▶ _Task instructions_:
From the entries, copy out every line in which the word "value" is found.

▶ _Saved data entries_:
◇ ◇ ◇ ◇ ◇
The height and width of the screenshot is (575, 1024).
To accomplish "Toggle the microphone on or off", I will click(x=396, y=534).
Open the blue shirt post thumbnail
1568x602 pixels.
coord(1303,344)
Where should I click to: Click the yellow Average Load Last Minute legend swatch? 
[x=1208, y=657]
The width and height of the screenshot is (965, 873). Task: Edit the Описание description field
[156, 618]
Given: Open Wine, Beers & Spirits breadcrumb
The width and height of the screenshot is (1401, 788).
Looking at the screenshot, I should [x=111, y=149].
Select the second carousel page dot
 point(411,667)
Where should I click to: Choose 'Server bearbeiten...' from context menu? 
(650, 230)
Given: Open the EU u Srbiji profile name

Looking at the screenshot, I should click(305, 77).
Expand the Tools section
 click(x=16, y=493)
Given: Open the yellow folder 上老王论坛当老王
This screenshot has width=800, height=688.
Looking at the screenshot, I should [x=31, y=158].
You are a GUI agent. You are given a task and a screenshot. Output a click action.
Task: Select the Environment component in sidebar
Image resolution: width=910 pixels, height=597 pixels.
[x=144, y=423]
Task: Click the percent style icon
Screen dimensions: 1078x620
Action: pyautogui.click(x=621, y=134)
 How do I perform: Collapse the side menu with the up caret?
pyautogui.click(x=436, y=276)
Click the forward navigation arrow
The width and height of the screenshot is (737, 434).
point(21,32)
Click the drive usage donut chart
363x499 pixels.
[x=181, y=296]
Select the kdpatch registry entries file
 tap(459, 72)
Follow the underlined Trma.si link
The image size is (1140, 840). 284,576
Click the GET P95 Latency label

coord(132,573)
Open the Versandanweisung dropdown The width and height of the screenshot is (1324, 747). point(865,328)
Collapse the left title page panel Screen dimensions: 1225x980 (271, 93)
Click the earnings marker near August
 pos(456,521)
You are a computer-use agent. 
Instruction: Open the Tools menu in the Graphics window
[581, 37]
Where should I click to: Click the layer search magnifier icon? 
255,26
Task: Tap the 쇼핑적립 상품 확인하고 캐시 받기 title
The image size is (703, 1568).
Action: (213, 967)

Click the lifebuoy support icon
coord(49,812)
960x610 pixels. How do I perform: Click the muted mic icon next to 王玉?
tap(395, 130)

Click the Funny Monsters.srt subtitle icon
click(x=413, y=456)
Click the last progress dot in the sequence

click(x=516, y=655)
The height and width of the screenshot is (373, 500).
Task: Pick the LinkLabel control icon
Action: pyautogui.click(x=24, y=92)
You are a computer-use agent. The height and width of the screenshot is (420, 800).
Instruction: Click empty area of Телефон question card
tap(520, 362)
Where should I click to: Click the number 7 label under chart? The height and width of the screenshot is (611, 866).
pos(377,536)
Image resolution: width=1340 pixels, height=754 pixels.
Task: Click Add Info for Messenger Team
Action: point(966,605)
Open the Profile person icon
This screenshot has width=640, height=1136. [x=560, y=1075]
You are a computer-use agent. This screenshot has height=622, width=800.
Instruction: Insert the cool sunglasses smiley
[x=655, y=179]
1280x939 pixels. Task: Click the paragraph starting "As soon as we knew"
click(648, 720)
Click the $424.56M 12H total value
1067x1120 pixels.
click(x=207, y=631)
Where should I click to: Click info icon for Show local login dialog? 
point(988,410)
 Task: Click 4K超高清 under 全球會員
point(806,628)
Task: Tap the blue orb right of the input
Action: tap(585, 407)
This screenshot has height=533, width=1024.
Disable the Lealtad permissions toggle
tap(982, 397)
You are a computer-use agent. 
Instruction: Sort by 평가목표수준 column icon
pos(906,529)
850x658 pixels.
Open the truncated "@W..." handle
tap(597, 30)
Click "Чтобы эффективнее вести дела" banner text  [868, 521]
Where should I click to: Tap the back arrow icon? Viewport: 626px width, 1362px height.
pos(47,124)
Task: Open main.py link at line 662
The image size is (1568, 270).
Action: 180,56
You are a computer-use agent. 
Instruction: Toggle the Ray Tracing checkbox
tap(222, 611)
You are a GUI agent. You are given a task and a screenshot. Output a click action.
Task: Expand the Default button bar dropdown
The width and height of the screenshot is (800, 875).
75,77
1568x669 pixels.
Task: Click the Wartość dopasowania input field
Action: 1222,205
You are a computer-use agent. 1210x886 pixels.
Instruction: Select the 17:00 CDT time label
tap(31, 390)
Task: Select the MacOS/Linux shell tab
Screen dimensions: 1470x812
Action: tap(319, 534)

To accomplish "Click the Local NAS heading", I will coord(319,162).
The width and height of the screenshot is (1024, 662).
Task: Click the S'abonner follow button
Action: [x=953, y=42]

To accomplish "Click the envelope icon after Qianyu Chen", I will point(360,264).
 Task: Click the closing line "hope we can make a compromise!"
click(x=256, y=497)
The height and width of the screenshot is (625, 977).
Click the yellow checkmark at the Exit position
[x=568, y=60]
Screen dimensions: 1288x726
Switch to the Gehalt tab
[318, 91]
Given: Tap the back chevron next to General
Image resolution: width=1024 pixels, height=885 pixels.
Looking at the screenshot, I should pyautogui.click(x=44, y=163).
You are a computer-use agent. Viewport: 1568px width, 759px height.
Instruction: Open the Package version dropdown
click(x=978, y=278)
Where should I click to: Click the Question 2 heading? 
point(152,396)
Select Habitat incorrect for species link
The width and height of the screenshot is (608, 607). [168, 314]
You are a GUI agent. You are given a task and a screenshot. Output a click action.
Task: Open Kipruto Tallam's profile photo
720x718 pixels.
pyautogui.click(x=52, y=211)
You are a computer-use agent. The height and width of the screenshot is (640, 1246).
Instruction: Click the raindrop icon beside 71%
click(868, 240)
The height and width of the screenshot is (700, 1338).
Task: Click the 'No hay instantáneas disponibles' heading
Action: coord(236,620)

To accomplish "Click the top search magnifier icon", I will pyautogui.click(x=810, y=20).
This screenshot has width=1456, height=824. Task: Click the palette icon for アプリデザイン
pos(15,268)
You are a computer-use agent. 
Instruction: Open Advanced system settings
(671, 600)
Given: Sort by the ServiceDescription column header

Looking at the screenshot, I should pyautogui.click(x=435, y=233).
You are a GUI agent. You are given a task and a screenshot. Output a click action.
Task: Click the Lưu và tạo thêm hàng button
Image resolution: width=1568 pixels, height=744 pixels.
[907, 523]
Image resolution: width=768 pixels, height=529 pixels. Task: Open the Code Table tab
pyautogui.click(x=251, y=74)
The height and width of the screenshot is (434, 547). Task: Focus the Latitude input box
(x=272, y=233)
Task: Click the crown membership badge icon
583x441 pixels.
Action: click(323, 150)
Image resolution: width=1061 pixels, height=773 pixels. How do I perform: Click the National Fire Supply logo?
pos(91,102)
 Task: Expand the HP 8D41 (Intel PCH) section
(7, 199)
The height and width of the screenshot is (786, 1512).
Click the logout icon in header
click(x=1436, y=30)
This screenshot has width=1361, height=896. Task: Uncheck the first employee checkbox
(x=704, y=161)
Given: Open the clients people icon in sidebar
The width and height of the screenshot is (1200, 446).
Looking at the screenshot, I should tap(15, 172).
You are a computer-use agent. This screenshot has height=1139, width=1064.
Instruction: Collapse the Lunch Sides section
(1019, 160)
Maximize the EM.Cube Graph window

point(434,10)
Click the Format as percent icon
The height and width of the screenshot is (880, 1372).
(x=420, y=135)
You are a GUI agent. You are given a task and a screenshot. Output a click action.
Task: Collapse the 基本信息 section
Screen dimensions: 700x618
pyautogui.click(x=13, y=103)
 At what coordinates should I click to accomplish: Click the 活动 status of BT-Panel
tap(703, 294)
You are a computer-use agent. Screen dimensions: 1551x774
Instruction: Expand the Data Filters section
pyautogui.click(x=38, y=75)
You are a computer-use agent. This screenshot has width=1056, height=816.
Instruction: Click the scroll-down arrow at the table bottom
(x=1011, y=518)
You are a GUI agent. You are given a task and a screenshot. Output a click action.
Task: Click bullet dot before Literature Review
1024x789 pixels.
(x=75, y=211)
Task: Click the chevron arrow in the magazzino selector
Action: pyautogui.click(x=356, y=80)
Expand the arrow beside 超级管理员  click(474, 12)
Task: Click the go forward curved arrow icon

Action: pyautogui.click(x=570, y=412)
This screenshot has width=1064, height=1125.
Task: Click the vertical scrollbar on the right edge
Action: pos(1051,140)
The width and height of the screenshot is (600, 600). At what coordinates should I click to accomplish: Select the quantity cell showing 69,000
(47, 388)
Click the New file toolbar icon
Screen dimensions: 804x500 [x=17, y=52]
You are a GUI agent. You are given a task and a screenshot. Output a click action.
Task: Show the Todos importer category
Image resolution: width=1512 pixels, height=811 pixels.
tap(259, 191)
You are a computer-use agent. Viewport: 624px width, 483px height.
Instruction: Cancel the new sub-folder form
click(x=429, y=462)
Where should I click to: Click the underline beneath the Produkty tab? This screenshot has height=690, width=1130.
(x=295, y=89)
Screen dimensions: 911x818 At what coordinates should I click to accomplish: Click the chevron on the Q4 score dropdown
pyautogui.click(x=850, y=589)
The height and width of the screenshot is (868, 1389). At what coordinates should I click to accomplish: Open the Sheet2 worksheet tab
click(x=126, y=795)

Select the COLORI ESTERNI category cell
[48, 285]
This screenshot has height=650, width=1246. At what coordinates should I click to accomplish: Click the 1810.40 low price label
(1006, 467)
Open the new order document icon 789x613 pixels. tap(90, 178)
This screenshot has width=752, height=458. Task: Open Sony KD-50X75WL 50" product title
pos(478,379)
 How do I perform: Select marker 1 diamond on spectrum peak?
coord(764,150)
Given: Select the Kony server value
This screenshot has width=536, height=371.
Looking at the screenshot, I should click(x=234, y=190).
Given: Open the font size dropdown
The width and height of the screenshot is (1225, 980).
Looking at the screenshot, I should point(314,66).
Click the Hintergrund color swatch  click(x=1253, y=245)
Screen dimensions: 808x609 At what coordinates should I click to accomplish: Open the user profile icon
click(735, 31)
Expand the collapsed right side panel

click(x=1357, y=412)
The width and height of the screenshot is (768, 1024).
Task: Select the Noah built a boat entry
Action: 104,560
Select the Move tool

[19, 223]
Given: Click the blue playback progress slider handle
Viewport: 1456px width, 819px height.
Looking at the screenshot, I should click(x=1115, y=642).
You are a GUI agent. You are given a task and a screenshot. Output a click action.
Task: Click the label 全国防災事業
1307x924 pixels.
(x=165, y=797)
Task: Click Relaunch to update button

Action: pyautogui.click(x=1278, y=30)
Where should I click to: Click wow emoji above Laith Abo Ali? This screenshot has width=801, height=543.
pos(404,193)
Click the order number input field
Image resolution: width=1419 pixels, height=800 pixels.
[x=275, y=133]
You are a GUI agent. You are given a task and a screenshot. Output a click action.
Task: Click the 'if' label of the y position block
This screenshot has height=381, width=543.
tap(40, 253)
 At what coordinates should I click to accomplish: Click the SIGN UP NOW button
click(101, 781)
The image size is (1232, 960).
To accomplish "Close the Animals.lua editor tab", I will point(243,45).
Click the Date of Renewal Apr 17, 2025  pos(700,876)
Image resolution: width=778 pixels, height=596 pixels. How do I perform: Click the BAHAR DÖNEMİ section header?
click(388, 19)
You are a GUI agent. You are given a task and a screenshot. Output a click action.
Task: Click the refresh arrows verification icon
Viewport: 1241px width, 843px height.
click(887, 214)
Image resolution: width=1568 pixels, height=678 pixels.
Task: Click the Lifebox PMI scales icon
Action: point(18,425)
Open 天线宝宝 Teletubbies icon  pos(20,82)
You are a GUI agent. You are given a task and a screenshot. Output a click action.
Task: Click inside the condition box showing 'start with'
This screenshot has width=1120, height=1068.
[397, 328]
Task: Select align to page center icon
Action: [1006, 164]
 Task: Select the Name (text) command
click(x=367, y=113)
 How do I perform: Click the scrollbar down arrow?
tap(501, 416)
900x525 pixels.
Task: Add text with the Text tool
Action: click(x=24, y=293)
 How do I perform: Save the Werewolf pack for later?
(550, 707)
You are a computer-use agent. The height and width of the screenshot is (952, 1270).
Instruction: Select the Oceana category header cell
◇ ◇ ◇ ◇ ◇
▶ _Written solution_:
Click the $424.56M 12H total value
Given: Select the Kony server value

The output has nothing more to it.